The Attempt at a Solution

dy/dx = (3x²-4)^1/2dy/dx+(x²+4)^1/2dy/dx

Is it correct...?

for the first part
let u = (3x²-4)^1/2
du/dx = 6x
y = u^1/2
dy/du = 1/2u^-1/2
dy/dx = du/dx dy/du
dy/dx = 6x . 1/2u^-1/2
= 3x/u^1/2for the second part
and v = (x²+4)^1/2
dv/dx = 2x
y = v^1/2
dy/dv = 1/2v^-1/2
dy/dx = dv/dx dy/dv
dy/dx = 2x . 1/2v^-1/2
= x/v^1/2

Finally,
dy/dx = 3x/u^1/2 + x/v^1/2

= x/(3x²-4)^1/2 + x/(x²+4)^1/2

 

[Hootenanny]

Homework Statement

differentiate y = (3x²-4)^1/2+(x²+4)^1/2
with respect to x

Homework Equations

y = (3x²-4)^1/2+(x²+4)^1/2

The Attempt at a Solution

dy/dx = (3x²-4)^1/2dy/dx+(x²+4)^1/2dy/dx

Is it correct...?

for the first part
let u = (3x²-4)^1/2
du/dx = 6x
y = u^1/2
dy/du = 1/2u^-1/2
dy/dx = du/dx dy/du
dy/dx = 6x . 1/2u^-1/2
= 3x/u^1/2


for the second part
and v = (x²+4)^1/2
dv/dx = 2x
y = v^1/2
dy/dv = 1/2v^-1/2
dy/dx = dv/dx dy/dv
dy/dx = 2x . 1/2v^-1/2
= x/v^1/2

Finally,
dy/dx = 3x/u^1/2 + x/v^1/2

Looks good up to here. However, there's a somewhat minor slip between the line above and the line below:

= x/(3x²-4)^1/2 + x/(x²+4)^1/2

 

[bsodmike]

Your solution looks good (apart from the typo):

y'(x)=\dfrac{3x}{\sqrt{3x^2-4}}+\dfrac{x}{\sqrt{x^2+4}}

 

[Mark44]

Homework Statement

differentiate y = (3x²-4)^1/2+(x²+4)^1/2
with respect to x

Homework Equations

y = (3x²-4)^1/2+(x²+4)^1/2

The Attempt at a Solution

dy/dx = (3x²-4)^1/2dy/dx+(x²+4)^1/2dy/dx

Is it correct...?

The other folks on this thread didn't seem to notice the line above, which is not correct.

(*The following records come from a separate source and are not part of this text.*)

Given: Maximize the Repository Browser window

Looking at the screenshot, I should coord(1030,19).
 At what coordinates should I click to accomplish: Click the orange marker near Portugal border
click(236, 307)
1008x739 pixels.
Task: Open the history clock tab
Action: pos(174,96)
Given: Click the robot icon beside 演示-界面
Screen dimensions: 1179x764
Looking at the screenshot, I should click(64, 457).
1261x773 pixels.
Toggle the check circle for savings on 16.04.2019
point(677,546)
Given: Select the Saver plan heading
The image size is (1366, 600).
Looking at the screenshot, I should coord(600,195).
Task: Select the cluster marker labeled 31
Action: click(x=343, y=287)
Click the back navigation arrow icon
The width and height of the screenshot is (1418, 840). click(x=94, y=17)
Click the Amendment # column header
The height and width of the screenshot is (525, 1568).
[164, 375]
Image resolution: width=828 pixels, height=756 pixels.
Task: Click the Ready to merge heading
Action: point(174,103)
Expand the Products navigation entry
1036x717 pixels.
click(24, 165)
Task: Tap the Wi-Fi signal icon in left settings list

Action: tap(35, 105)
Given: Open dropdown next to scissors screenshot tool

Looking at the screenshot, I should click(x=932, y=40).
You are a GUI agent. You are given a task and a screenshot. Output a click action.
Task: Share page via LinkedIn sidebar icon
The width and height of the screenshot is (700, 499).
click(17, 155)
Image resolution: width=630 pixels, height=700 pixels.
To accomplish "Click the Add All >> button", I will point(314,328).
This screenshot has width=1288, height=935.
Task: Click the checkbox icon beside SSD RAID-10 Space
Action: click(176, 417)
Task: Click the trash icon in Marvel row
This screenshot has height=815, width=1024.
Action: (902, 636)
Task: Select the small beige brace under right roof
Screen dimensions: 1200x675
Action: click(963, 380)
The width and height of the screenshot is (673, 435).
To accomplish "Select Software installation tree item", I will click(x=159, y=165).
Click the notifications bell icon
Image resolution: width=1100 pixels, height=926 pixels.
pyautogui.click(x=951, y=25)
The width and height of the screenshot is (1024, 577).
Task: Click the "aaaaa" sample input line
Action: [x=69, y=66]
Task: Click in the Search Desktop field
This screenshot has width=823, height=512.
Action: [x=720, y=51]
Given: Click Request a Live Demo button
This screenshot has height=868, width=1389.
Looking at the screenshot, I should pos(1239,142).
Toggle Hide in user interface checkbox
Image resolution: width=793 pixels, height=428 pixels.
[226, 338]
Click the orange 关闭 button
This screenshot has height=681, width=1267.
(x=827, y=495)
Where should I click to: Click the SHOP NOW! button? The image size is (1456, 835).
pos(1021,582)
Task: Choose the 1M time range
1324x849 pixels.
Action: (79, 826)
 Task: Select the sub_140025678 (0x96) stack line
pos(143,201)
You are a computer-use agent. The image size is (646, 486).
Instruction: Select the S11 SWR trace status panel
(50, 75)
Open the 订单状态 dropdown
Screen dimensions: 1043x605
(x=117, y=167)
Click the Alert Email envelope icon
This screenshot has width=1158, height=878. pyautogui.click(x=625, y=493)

Perhaps what you meant to say was
dy/dx = d/dx[(3x²-4)^1/2]+d/dx[(x²+4)^1/2]

The difference is between the function dy/dx that you show on the right side of the equation, and the operator d/dx that I show on the right side. The symbol dy/dx represents the derivative itself, while the symbol d/dx represents the intent to take the derivative at some later time.

 

[newmar]

can someone help me solve:
Find the dx/dy for y=3x[2]

 

[Mark44]

Instead of "highjacking" a thread that's almost two years old, please start a new thread. Since this is your first post, you are probably not aware of the rules of this forum (see https://www.physicsforums.com/showthread.php?t=414380), which say that you must make some effort at solving your problem before we can give any help.